O gol da vitória aconteceu aos 29 minutos. O bom trabalho do Cruzeiro com a bola deu resultado. Em uma jogada envolvente, Robinho deu um belíssimo passe por elevação, encobrindo a defesa. Rodriguinho infiltrou na área e se livrou de Israel Damonte, antes de tirar do alcance de Antony Silva. Belo tento que garantia a tranquilidade à Raposa. Com a vantagem estabelecida, os celestes não conseguiram manter totalmente o ritmo e viram o Huracán assustar um pouco mais antes do intervalo. Fábio realizou sua primeira defesa, antes que Omar Alderete assustasse. Mesmo assim, o segundo poderia ter vindo nos acréscimos, quando Egídio ficou de frente para Antony Silva e parou no arqueiro.

Problema maior aconteceu no segundo tempo. O Cruzeiro até fez uma graça nos primeiros minutos, com direito a boa oportunidade de Fred. Só que o time se retraiu, permitindo que o Huracán pressionasse. O Globo insistia principalmente pelas pontas, confiando no insistente chuveirinho. Foi então que os cruzeirenses precisaram demonstrar mais sua solidez e sua vontade no duelo. Pouco a pouco, o jogo passou a se desenrolar na área celeste e Fábio se transformou em figura central, sobretudo na ausência de Dedé. O primeiro aviso veio aos 25 minutos, quando Carlos Auzqui passou por Fábio e finalizou, mas viu Murilo fazer o corte salvador. Quase Barrios marcou no rebote, diante da indecisão dos adversários.

Uma cena patética aconteceu pouco depois. O sistema de irrigação do gramado ligou do nada e molhou um pouco mais o campo pesado.
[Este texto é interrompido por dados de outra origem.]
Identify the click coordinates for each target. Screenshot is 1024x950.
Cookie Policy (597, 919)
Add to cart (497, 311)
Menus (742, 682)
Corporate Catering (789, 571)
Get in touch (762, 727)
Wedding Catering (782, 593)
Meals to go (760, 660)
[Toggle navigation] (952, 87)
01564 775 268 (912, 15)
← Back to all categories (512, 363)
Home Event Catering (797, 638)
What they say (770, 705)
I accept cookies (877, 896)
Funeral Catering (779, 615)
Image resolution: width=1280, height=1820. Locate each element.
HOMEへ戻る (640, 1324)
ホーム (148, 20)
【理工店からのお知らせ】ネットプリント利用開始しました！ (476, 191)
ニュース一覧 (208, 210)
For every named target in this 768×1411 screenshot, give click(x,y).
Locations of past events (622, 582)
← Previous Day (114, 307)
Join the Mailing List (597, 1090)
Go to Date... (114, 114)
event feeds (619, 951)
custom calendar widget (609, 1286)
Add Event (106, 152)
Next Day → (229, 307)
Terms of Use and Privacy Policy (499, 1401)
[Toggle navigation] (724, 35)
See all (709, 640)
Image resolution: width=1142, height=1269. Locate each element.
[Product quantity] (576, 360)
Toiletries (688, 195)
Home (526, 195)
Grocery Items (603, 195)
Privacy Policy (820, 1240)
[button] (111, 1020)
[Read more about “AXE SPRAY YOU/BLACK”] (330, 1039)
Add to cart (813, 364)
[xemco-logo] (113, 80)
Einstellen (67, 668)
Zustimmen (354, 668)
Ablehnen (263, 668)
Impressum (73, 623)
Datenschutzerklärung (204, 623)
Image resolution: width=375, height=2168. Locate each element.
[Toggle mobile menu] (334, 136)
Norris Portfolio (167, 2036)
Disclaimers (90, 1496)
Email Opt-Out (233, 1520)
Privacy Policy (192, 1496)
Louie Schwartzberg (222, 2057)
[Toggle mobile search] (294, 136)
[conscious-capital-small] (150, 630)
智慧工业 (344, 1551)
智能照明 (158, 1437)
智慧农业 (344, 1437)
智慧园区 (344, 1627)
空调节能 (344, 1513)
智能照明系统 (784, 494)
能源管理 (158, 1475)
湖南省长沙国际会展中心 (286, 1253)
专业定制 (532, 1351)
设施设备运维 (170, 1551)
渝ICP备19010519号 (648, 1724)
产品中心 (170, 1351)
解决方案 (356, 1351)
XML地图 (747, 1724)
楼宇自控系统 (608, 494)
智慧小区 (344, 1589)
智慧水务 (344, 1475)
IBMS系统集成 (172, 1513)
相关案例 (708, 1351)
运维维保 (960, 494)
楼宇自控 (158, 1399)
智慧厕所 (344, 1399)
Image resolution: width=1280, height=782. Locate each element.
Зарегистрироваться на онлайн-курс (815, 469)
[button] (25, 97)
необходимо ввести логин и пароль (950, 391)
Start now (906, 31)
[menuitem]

Problema resolvido, o Globo permaneceu incomodando, levando Mano Menezes a colocar Fabrício Bruno, mais um zagueiro, no lugar de Rodriguinho. Javier Mendoza poderia ter feito melhor ao sair nas costas de Edílson, batendo para fora. E o desespero maior ocorreu nos acréscimos, pouco depois da expulsão de Mano Menezes por reclamação. Lucas Barrios até marcou, em tento bem anulado por impedimento. Por fim, duas ótimas defesas de Fábio. Depois de soltar um chute de Alderete, negou o tento a Barrios com as pernas. Depois, outra intervenção vital, barrando a cabeçada de Saúl Salcedo. Alívio ao apito final.

Como um todo, foi uma atuação apenas razoável do Cruzeiro. O primeiro tempo favorável não se sustentou nos 45 minutos finais, com o tradicional recuo do time de Mano Menezes, e algumas falhas pontuais poderiam ter custado caro. Por sorte, o Huracán também não demonstrou tanta eficiência para converter sua pressão final em gols. E no que vale à tabela, os três pontos, o saldo é excelente aos mineiros. Garantem a vitória em um dos jogos teoricamente mais difíceis da fase de grupos.